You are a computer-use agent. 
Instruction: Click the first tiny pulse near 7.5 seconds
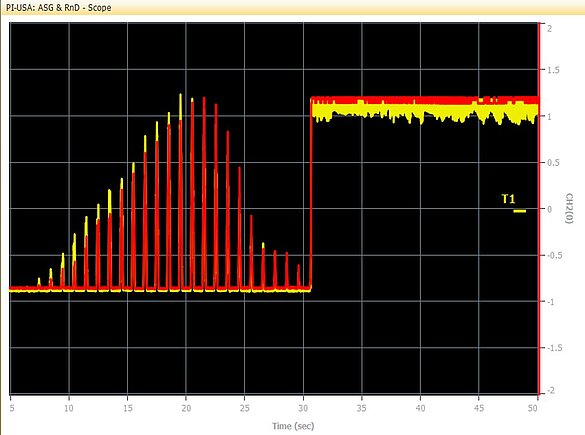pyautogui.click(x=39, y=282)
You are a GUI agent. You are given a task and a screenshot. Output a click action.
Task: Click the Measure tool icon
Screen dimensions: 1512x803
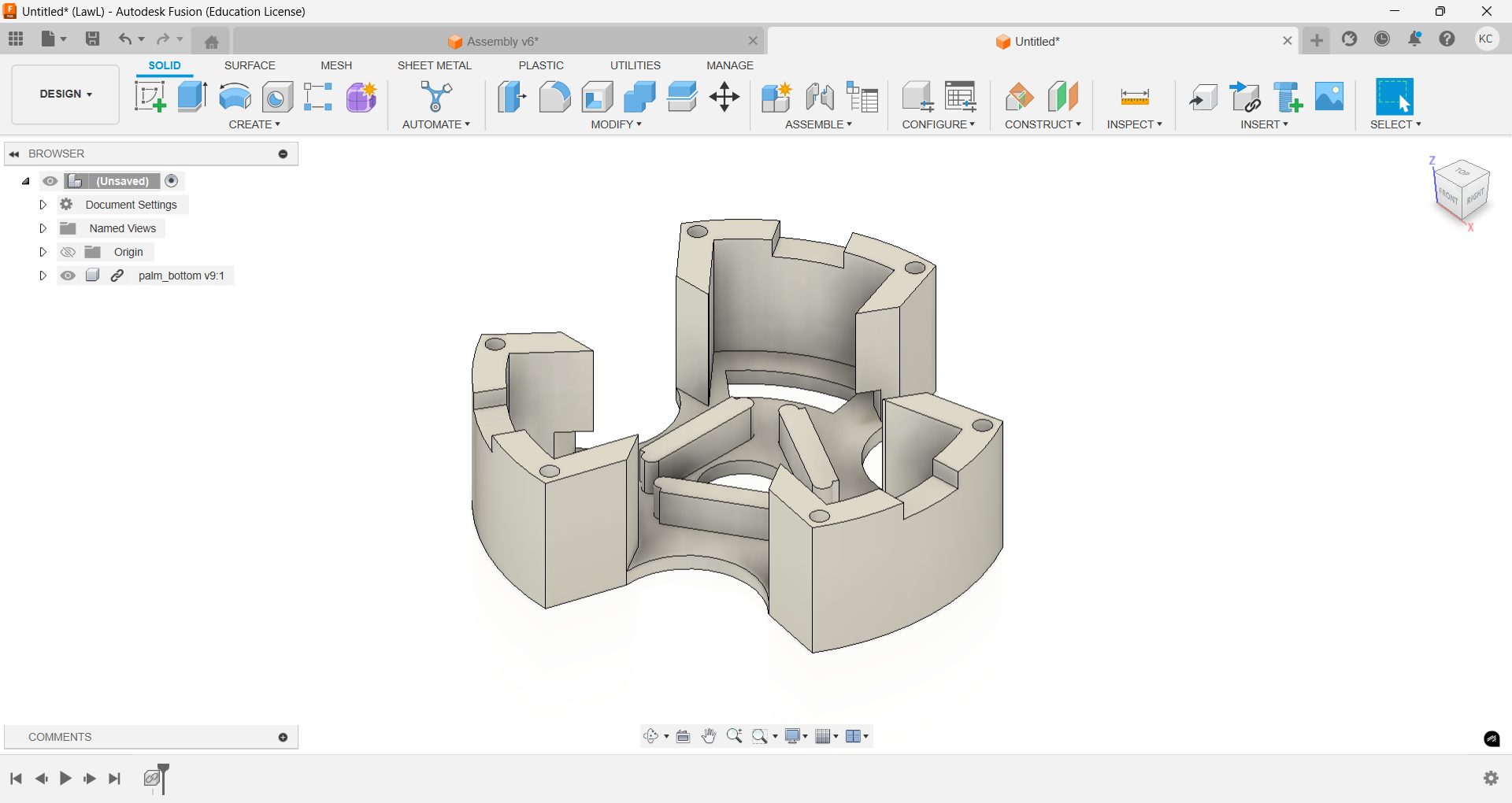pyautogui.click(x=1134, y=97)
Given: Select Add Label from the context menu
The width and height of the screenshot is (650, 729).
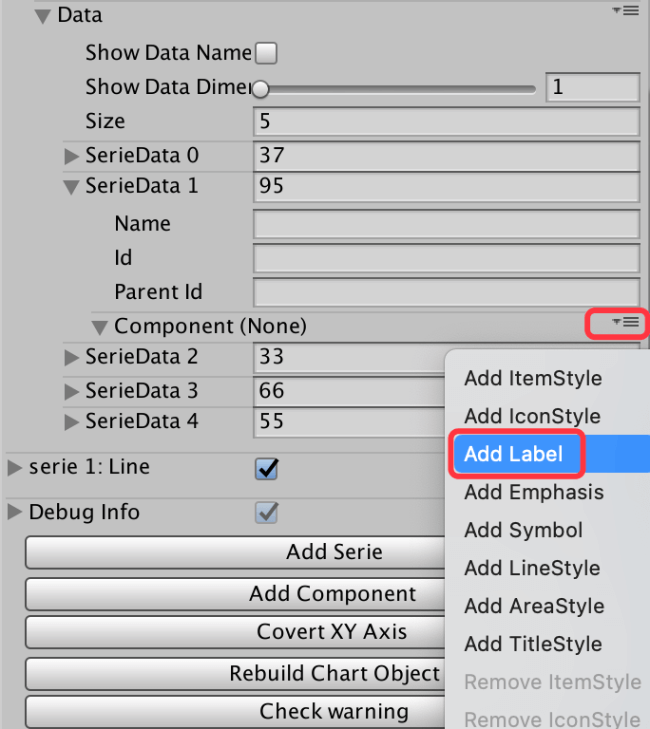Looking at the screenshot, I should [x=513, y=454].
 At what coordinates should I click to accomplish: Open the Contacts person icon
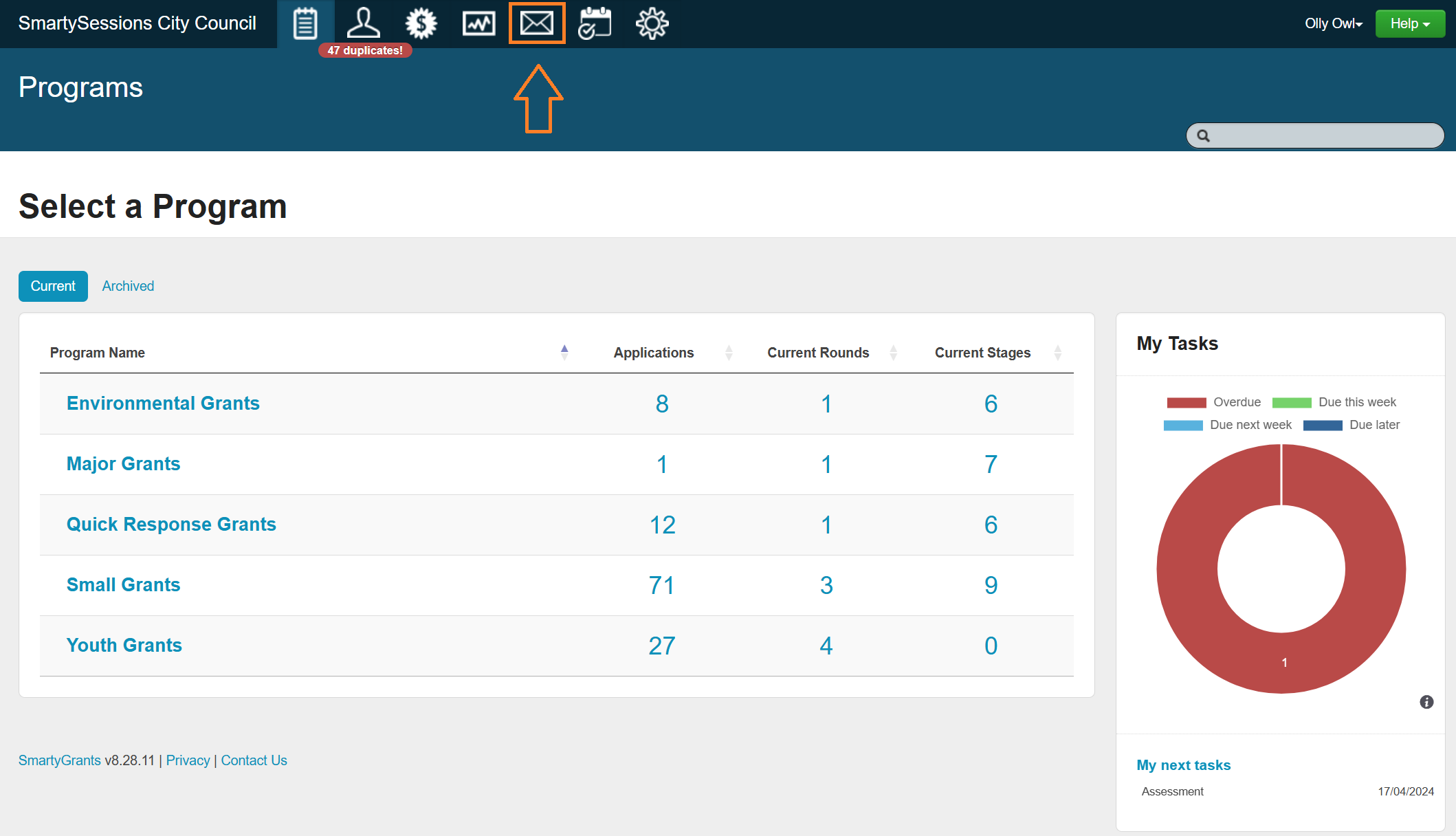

★ ★ ★ ★ ★

▸ What needs to be done: Write out the records above without changes, starting at the line containing "You are a GUI" and continuing to the end of the records. Leave the pictures out.

▸ Full response:
You are a GUI agent. You are given a task and a screenshot. Output a click action.
Task: Click the Measure tool icon
Screen dimensions: 1512x803
pyautogui.click(x=1134, y=97)
Given: Select Add Label from the context menu
The width and height of the screenshot is (650, 729).
Looking at the screenshot, I should [x=513, y=454].
 At what coordinates should I click to accomplish: Open the Contacts person icon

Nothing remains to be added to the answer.